I was at a client’s sales conference a while back, the company had been struggling in the marketplace for some time, and I kept listening with dismay as VP after VP trumpeted their, “Dell Wins!” Sure, I get it. They had beaten out an entrenched competitor in a competitive marketplace. Great. But the fixation on the competitor, even if just rhetorical, betrays a complete lack of awareness that “Dell wins!” are meaningless. What matters are “Customer Converts!”
Look, I get it. When you’re trying to make your quarterly numbers, or worse, when you’re losing market share to your competition, it’s easy to fixate on your competitor as the enemy. And why wouldn’t it be? When customers are buying other people’s products instead of yours, it’s easy to label your competitors as THE obstacle standing between you and success – in this case, more customer wins. And, let’s not forget, if it weren’t for hostile rivalries, we would never have seen Apple’s brilliant I’m a Mac, I’m a PC campaign.
And yet, the truth is, viewing your competition as your enemy takes a reductive view of the market that can ultimately undermine your success. This is why.
Sure it feels good to blame your ‘enemy’ for your failure in the marketplace. You need customers. Your competition has customers. They must be the problem. Right? Wrong. By fixating on your competitors as the problem, you unintentionally remove responsibility for success from yourself. Stated differently, if your product isn’t succeeding, no matter how ruthless and aggressive your competitor may be, it is still your fault. You bear the responsibility for compelling customers to want to purchase your products.
Compelling is the operative word, here. You see, the marketplace is not reductive.
Forget the myth that customers chose your competitor over you. They chose your competitor instead of you.
That’s the hard truth that no one wants to hear - when customers opt for someone else’s product, they’ve chosen not to purchase yours. Why? Because, for any number of reasons, your product and its marketing failed the customer – and your competition had nothing to do with that failure. Which is why, instead of fighting a war against your competitors (‘market share’) you should start waging a campaign for loyalty (‘customers’).

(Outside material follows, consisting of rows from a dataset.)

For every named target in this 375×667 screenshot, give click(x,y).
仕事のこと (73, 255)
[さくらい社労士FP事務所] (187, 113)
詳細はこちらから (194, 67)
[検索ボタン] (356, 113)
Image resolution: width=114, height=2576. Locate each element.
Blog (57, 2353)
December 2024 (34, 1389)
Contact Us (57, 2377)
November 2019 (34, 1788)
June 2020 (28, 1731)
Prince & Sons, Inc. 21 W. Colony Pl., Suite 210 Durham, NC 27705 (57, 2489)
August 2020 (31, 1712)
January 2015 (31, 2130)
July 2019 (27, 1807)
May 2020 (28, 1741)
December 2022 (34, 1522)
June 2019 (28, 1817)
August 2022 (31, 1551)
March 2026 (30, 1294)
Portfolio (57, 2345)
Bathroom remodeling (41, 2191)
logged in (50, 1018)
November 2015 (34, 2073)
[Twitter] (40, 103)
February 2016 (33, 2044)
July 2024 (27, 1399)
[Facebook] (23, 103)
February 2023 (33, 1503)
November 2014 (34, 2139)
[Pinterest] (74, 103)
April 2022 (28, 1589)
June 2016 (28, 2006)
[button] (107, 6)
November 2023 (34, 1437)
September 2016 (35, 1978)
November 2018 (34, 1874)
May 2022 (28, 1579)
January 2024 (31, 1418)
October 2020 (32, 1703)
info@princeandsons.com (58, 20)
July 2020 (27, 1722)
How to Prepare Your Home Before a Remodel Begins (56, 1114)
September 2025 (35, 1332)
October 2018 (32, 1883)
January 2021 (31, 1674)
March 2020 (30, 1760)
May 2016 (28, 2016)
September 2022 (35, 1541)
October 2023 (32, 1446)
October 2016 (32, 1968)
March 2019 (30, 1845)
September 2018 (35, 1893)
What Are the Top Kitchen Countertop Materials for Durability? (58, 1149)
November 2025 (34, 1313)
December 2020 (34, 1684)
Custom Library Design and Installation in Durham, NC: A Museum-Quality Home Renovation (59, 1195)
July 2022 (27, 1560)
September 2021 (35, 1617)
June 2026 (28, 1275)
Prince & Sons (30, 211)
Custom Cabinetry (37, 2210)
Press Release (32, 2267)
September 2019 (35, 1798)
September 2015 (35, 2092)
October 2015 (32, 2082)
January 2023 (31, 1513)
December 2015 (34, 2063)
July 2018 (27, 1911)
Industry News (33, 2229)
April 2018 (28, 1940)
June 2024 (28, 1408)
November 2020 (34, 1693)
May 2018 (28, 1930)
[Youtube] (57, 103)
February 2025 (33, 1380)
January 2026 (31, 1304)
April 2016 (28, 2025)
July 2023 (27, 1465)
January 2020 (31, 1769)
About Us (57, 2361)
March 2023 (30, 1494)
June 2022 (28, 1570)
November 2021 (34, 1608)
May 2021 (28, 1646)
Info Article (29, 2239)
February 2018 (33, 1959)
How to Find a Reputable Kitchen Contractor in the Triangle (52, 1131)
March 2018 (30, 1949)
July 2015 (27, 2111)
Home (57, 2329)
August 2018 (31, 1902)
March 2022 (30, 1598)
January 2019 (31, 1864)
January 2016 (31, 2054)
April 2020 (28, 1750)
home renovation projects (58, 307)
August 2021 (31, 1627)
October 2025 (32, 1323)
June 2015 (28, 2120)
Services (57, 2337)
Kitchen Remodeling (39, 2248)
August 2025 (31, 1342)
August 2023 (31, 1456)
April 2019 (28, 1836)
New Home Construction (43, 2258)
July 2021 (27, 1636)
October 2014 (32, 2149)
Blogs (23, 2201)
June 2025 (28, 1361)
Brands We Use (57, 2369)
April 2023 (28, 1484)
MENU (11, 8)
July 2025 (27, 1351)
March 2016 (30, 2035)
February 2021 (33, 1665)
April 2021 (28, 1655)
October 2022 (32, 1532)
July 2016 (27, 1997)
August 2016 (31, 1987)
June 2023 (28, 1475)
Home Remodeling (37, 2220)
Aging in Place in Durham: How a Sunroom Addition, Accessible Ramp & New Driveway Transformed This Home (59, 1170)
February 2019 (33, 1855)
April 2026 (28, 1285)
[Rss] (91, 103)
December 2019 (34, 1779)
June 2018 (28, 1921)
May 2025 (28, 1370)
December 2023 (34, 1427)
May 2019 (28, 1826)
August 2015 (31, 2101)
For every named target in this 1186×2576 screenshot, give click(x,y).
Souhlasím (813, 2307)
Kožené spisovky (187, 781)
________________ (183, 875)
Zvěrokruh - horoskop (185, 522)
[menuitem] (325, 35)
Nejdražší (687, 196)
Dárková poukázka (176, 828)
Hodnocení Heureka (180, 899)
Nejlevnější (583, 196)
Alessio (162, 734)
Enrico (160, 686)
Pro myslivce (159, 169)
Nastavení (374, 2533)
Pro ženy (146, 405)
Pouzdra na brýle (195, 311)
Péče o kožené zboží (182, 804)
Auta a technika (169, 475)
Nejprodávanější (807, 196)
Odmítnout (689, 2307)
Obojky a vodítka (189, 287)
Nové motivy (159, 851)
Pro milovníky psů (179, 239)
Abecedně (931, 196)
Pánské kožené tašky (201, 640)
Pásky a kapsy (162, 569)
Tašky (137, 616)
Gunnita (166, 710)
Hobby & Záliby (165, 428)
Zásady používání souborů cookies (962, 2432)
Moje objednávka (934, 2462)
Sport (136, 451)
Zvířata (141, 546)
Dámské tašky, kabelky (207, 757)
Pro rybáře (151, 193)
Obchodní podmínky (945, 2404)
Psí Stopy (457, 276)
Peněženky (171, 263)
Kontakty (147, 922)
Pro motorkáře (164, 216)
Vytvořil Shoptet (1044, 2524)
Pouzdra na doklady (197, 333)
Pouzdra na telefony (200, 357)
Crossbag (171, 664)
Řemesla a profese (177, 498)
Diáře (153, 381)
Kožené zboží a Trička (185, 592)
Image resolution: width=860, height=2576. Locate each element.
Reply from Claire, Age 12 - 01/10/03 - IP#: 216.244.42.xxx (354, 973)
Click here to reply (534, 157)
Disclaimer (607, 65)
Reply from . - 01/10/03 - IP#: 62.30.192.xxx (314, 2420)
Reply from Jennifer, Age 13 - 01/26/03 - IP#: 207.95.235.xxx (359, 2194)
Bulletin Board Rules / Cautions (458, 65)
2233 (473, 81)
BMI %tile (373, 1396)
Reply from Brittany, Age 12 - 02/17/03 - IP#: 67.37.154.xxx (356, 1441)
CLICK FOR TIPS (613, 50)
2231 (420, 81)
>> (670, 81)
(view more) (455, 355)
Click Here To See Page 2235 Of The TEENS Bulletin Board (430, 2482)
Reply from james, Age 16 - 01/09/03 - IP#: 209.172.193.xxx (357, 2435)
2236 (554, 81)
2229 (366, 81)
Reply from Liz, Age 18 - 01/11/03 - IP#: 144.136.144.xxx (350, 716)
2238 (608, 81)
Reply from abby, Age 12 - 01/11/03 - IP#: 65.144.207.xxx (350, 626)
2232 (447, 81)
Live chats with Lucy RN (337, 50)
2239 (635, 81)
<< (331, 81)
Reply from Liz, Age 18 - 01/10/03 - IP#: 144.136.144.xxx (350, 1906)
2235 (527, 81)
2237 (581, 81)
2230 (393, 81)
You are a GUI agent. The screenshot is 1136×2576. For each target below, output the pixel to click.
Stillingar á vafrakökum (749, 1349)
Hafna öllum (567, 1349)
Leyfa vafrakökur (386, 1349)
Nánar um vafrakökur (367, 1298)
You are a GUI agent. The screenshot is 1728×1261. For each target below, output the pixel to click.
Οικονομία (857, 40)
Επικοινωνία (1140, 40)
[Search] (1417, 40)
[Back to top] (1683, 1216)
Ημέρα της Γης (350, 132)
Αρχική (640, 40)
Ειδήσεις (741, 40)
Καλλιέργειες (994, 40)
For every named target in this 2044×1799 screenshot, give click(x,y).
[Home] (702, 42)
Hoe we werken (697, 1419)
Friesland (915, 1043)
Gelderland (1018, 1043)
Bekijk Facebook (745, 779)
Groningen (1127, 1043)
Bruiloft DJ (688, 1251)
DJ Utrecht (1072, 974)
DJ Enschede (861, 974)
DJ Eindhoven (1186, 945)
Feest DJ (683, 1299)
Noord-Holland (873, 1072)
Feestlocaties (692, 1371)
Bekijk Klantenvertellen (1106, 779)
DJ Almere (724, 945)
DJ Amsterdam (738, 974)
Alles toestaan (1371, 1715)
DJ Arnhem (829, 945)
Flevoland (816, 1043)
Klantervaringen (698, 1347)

Which, as we all know, is the bottom-line for every business. It should only ever be about the customers, the people who actually have to spend their money and buy something. So the next time you have a win against a competitor, acknowledge how good it feels, but remember that it doesn’t bring you any closer to victory because beating your competitor isn’t the goal. Winning customers is. And the better you stay focused on that, the better your odds of success really are!